Japan Geoscience Union Meeting 2018

Presentation information

[EE] Evening Poster

H (Human Geosciences) » H-DS Disaster geosciences

[H-DS07] Landslides and related phenomena

Tue. May 22, 2018 5:15 PM - 6:30 PM Poster Hall (International Exhibition Hall7, Makuhari Messe)

convener:Masahiro Chigira(Disaster Prevention Research Institute, Kyoto University), Gonghui Wang(Disaster Prevention Research Institute, Kyoto University), Fumitoshi Imaizumi(静岡大学農学部)

[HDS07-P05] Detecting recent creeping landslide activity in central Taiwan by PSInSAR technique with Sentinel-1 radar images

*Jyr-Ching Hu1 (1.Department of Geoscieces, National Taiwan University, Taipei, Taiwan, ROC)

Keywords:Slow slide monitoring, SAR interferometry, Central Taiwan

The main objective of this study is to present the progress and state-of-the-approaches of PSInSAR with Sentinel-1 radar images to detect the creeping activity of the potential large landslides revealed by LiDAR in the mountainous area of the slate belt in central Taiwan. We choose Qingjing and Lushan area to process the Multi-Temporal InSAR (MTI) to capture the signals the creeping activity associated with the heavy rainfall events. First, we carry out the feasibility analysis to predict whether the MTI analysis is suitable for detecting the potential persistent scatterers (PS) and test the sensitivity with the effect of layover and shadowing resulted from mountainous topography in central Taiwan.

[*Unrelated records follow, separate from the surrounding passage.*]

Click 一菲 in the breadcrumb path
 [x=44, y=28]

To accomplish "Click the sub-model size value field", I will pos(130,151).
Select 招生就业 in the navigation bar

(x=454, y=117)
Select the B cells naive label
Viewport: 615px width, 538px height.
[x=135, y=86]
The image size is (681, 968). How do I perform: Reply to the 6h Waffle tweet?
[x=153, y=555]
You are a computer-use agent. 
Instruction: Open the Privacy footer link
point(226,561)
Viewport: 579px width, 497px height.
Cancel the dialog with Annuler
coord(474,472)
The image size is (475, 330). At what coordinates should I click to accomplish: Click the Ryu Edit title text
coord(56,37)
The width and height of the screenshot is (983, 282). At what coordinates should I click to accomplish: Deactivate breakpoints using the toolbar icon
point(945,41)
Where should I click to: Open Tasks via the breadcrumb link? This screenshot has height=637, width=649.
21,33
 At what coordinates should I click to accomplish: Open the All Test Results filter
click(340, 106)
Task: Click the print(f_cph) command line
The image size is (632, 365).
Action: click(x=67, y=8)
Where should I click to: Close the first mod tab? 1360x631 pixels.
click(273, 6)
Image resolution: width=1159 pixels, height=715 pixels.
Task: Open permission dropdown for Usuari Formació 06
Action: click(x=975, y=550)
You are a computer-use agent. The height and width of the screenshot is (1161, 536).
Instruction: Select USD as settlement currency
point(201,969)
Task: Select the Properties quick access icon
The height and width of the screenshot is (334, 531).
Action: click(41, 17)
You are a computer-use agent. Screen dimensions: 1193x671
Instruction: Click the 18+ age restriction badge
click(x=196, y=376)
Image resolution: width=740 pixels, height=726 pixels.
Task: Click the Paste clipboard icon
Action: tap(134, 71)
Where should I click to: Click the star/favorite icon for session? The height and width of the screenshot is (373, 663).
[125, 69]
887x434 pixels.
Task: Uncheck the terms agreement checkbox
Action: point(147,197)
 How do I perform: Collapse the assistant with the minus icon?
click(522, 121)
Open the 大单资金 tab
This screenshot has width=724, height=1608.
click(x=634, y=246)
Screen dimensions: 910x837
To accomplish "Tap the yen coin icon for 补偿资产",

In addition, we also take the effect of land cover on PS distributions into account. Second, we set a threshold of LOS (line of sight) velocity of creeping activity to assess the state of activity. Then we make a Vslope for projection of the LOS velocity along the down-slope direction for steep slope located in the potential landslide area. Furthermore, both the ascending and descending orbits are used to get two LOS velocities which allows us to resolve the E–W and vertical velocity components in order to compare with the tectonic motion due to the mountain building process in slate belt. Finally, the analysis in time series of PSInSAR is carried out for the evolution of creeping events in study area. In this study, we also want to improve the efficiency of remote sensing products for operational monitoring with integration of SAR/InSAR products with numerical and analytical geotechnical models for stability analysis of large potential landslide area detected by geomorphological features from LiDAR-derived DEM.